I have considerable experience working with mild steel in a style that is graphic and minimal.  More recently I have been incorporating found objects and materials into my pieces and am interested in the conversational possibilities these materials add to the work. 

In 2017 I created a body of work for a solo show titled Precisely. This exhibition was a tribute to my late father, architect and artist Hans Lorraine, and was born from a place that was more intimate and personal than earlier collections of work.  Anne Brennan in her essay to accompany the exhibition described the work as a “tender posthumous conversation with a man who in life was difficult to know.”

The works in Precisely drew together a lifetime of creative and emotional threads; the materials, the processes and the resulting objects were all about slowing things down, holding the memories still, enjoying the making, reflecting on time, understanding the relationship and sharing the story.

I began to look at objects more intimately, specifically the modest things that he owned and held. From there my work took on a more personal and familiar approach and embraced the use of objects, found, bequeathed, unearthed and gifted.

One of the things that was particular about my father was his relationship to time, his anxiety about time, being on time, having enough time, marking time.

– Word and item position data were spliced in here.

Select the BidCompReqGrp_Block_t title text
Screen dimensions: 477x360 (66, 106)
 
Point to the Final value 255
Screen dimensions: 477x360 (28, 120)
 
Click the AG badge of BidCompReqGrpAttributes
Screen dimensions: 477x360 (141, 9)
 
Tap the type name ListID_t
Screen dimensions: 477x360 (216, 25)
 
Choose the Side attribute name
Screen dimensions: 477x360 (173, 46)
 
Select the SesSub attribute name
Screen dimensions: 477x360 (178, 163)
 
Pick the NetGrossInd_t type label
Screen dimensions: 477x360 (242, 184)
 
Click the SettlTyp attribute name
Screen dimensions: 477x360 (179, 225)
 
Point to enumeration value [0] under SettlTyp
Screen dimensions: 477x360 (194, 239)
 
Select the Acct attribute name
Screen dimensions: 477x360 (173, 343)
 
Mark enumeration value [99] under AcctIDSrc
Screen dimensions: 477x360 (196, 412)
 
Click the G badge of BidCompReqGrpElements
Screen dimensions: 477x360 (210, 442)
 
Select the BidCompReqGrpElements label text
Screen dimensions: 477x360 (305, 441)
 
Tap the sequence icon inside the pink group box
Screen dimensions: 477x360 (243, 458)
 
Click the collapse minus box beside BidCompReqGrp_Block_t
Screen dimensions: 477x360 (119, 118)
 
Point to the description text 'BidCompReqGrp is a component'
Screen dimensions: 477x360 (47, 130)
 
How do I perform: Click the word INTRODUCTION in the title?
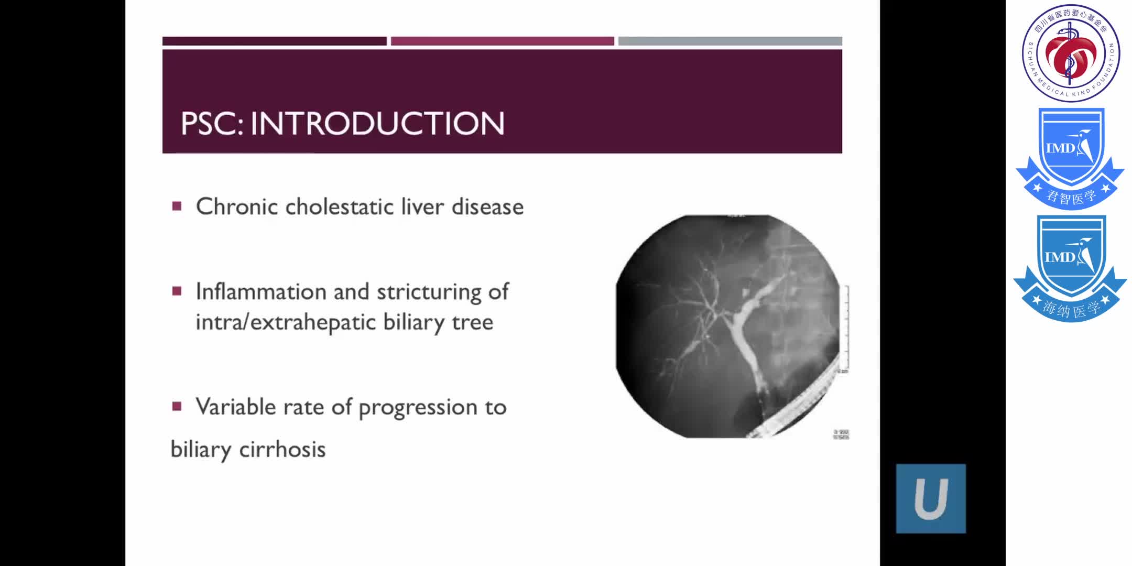(377, 124)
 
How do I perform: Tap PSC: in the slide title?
(212, 124)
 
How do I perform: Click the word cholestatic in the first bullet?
(340, 206)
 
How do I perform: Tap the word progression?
(418, 408)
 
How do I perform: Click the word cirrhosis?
(282, 449)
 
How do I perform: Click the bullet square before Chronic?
(177, 206)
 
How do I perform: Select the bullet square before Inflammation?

I began to ponder the way we measure time, the past, present and future and how we also measure more intangible feelings and emotions. This resulted in the exhibition Measured, which was shown at Funaki, Melbourne in 2019. 

During the pandemic I had a chance to reflect and  build on this collection of work, the outcome Measured #2 was shown at The National, Christchurch, New Zealand in August 2022. In this body of work, I explored our ever-changing relationship to the measurable and unmeasurable aspects of time, distance and safety. Using a variety of materials and found objects to create a cacophony of works that act as a witness to the new not so normal world we now find ourselves in, to create a library of artifacts for the archives of the future. 

In 2023 I had a chance to revisit the object and artworks of my father’s making a new body of work to sit alongside the oils and water colours he painted from the early 1950s until his death in 2012. The works in the show were quite personal and specific to my memory of him and I think he would have enjoyed the gentle creative banter. The exhibition title Drawn Out was show at WAS Gallery Warragul.

My creative process is rather fluid, where I start and where I end up is not always an obvious trajectory; it’s more a journey, straying and meandering along a curious and winding path. Sometimes I start with an idea, sometimes I start with an object or artifact…sometimes the starting point is just a doodle, other times it’s a fully formed vision of the piece.

The bottom line is that I just love making things…objects, artifacts and jewellery. I enjoy the stories they hold and the stories they can tell, the stories they evoke and the stories they conceal.